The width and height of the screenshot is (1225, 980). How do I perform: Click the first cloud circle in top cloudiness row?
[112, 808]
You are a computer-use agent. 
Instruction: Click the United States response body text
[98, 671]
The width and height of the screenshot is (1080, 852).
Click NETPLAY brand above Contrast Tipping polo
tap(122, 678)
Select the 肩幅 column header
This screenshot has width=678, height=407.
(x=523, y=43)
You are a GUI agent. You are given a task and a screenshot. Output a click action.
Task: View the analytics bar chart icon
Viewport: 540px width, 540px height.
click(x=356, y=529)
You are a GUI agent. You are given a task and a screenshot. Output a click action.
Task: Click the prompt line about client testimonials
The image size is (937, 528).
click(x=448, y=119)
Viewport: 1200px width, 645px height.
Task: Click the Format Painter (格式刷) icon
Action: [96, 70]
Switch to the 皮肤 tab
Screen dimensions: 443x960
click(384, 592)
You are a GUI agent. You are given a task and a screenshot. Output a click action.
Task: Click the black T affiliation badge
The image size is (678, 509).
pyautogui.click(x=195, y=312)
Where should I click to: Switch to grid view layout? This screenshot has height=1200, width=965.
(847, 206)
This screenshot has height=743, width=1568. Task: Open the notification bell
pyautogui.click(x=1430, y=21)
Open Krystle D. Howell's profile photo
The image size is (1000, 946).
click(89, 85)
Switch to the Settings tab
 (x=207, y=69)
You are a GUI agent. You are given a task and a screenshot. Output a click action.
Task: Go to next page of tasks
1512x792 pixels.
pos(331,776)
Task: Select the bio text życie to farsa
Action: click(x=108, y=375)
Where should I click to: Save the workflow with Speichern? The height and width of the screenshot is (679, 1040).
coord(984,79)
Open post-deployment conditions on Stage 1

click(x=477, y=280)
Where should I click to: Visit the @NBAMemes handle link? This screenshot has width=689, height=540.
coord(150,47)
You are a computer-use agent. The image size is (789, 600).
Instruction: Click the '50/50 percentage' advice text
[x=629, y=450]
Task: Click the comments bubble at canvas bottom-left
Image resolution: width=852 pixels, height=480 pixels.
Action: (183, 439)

_ _ _ _ _

• **TASK DESCRIPTION**
Return the line that contains "1512x792 pixels." along with every line after it through the end of the entries, exactly, adding nothing.

• **RESPONSE BOX**
1512x792 pixels.
pos(331,776)
Task: Select the bio text życie to farsa
Action: click(x=108, y=375)
Where should I click to: Save the workflow with Speichern? The height and width of the screenshot is (679, 1040).
coord(984,79)
Open post-deployment conditions on Stage 1

click(x=477, y=280)
Where should I click to: Visit the @NBAMemes handle link? This screenshot has width=689, height=540.
coord(150,47)
You are a computer-use agent. The image size is (789, 600).
Instruction: Click the '50/50 percentage' advice text
[x=629, y=450]
Task: Click the comments bubble at canvas bottom-left
Image resolution: width=852 pixels, height=480 pixels.
Action: (183, 439)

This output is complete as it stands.